:: Work request ::
Within this material, find every line where the string "computer" appears, and copy it out.

**** Records to process ****

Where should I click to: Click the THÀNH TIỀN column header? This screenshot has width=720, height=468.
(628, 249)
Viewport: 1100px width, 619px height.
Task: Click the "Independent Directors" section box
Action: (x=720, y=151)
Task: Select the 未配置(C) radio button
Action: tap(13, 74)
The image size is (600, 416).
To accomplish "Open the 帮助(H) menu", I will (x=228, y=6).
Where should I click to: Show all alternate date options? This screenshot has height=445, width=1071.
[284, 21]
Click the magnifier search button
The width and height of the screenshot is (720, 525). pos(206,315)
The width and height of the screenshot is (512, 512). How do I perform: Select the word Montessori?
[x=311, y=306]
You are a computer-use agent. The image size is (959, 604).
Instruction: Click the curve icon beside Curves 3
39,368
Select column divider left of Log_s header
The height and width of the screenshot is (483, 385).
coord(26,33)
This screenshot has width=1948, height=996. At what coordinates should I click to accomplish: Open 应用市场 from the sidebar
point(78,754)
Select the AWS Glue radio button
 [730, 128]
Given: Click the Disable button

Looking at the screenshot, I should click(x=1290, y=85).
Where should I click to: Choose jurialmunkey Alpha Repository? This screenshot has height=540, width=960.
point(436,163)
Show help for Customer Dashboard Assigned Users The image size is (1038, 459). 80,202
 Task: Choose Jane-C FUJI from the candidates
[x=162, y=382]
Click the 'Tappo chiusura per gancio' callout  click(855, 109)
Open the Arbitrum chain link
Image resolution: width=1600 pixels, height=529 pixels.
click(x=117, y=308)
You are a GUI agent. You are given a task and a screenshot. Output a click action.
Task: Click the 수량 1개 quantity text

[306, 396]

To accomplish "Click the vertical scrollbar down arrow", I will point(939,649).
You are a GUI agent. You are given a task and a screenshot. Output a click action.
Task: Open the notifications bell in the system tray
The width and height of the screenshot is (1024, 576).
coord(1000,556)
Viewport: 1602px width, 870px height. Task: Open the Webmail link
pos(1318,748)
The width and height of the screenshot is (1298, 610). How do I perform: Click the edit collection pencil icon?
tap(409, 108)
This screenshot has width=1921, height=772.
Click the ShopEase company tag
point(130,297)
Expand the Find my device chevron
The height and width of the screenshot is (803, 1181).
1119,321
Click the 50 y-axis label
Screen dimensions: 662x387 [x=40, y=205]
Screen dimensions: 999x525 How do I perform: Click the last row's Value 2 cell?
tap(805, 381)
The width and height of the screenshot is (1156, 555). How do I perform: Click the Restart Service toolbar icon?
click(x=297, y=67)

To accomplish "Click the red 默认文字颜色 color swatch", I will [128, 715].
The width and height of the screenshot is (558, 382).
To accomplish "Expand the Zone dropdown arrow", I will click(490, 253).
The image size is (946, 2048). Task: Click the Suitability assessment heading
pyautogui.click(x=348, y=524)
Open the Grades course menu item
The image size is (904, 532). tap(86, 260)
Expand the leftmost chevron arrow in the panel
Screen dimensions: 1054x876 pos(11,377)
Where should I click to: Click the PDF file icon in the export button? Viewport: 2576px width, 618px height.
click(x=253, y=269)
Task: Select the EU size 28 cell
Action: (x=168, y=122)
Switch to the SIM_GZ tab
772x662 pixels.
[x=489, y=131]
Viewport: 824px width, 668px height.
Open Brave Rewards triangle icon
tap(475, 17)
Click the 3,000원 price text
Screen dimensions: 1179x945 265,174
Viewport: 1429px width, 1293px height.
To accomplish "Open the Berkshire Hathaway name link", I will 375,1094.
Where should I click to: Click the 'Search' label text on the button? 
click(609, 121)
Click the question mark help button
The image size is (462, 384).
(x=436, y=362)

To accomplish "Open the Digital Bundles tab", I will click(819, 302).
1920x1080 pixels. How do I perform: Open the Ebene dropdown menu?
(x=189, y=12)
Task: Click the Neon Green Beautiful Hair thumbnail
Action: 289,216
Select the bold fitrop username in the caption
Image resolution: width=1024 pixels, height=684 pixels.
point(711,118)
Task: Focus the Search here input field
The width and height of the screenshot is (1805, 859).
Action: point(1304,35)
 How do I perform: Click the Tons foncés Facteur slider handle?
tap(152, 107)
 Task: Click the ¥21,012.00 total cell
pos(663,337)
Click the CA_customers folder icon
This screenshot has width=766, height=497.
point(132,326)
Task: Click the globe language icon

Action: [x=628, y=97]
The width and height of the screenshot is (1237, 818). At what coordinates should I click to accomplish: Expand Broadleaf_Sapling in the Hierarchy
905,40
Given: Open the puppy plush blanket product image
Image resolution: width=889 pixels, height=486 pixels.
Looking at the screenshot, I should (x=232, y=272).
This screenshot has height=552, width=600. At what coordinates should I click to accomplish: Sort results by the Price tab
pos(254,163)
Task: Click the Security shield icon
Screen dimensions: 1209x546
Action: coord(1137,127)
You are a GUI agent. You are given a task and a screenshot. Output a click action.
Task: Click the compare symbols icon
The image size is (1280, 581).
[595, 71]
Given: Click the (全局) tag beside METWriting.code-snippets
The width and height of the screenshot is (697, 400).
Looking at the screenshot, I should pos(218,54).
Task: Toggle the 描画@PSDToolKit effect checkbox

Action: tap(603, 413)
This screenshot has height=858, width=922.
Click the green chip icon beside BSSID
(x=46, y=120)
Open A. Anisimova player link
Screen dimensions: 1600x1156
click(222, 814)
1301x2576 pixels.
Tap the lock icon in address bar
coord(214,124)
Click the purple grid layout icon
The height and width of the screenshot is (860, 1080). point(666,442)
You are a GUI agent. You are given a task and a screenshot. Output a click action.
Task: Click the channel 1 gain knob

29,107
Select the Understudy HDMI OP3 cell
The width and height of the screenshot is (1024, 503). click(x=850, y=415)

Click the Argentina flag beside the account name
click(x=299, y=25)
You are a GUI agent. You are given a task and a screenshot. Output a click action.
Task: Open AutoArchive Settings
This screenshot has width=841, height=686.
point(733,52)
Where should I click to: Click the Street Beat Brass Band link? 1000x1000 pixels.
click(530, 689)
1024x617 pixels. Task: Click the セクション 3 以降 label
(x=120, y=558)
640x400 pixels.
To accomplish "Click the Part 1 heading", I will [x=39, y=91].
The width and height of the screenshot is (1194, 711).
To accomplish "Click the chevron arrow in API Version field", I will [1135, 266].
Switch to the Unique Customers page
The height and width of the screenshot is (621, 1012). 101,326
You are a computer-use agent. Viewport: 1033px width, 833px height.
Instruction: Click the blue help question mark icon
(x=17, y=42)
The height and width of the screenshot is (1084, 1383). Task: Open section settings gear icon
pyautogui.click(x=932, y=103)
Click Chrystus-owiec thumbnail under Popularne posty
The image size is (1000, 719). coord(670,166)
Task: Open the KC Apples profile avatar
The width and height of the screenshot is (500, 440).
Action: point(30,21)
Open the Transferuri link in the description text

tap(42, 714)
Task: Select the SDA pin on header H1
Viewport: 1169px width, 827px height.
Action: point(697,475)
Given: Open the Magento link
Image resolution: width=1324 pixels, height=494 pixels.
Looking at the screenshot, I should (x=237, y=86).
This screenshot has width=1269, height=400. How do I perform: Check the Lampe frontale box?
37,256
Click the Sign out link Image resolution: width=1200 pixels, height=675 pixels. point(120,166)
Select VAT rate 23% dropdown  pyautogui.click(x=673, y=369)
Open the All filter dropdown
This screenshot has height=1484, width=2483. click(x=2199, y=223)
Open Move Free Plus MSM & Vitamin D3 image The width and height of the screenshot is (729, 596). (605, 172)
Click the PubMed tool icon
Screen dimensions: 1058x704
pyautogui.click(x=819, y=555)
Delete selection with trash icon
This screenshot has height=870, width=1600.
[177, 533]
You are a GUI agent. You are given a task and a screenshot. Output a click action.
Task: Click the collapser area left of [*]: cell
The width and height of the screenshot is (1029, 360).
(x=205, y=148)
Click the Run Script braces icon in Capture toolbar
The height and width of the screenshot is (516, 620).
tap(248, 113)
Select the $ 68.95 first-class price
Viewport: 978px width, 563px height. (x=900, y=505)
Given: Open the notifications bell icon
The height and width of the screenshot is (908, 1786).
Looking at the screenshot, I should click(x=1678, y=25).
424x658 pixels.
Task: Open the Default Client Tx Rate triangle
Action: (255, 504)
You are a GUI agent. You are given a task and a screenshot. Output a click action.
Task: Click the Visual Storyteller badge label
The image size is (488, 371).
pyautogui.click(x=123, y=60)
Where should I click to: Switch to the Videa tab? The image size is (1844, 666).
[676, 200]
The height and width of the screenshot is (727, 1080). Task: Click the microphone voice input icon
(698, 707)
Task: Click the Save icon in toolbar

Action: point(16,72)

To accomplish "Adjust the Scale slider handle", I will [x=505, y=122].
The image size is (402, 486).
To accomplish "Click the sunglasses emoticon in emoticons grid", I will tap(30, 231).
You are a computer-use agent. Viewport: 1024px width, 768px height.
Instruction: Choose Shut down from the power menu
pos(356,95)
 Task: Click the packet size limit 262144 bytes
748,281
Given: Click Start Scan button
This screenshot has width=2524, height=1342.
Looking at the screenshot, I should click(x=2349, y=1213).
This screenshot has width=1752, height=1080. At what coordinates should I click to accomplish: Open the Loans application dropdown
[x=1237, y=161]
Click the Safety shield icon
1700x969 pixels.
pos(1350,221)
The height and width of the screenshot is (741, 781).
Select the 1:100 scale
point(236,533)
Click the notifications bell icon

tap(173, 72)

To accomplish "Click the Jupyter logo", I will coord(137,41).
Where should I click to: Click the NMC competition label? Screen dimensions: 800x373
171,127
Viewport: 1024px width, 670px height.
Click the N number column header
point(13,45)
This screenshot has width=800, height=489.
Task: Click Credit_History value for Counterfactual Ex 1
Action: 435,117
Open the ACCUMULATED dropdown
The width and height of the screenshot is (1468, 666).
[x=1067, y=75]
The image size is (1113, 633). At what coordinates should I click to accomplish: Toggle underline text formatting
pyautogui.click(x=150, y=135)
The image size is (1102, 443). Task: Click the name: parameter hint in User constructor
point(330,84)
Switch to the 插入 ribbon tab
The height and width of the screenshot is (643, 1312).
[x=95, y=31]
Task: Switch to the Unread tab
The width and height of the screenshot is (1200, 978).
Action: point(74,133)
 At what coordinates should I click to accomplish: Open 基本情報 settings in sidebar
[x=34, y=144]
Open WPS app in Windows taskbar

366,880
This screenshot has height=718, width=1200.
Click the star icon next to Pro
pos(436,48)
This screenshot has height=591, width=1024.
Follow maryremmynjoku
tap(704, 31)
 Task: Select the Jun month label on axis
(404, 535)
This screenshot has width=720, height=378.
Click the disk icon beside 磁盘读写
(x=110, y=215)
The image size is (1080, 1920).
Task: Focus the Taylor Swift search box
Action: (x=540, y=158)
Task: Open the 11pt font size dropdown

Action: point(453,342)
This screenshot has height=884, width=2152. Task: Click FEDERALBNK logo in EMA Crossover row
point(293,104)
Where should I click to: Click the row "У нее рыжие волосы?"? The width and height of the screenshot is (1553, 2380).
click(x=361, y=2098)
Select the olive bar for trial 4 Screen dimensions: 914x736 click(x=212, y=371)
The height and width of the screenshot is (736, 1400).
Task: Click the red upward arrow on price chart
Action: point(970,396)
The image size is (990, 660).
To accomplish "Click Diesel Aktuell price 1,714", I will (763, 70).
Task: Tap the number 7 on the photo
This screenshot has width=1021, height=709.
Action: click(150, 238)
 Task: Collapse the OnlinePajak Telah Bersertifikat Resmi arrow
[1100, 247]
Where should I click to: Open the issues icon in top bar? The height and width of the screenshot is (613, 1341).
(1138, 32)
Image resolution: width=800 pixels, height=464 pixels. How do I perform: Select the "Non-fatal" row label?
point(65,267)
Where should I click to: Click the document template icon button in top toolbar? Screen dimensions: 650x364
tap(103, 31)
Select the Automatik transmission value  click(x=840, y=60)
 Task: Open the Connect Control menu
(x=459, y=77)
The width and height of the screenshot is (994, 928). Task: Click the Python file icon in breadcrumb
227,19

****

:: Result of the task ::
You are a computer-use agent. The image size is (959, 604).
You are a computer-use agent. Viewport: 1033px width, 833px height.
You are a computer-use agent. Viewport: 1024px width, 768px height.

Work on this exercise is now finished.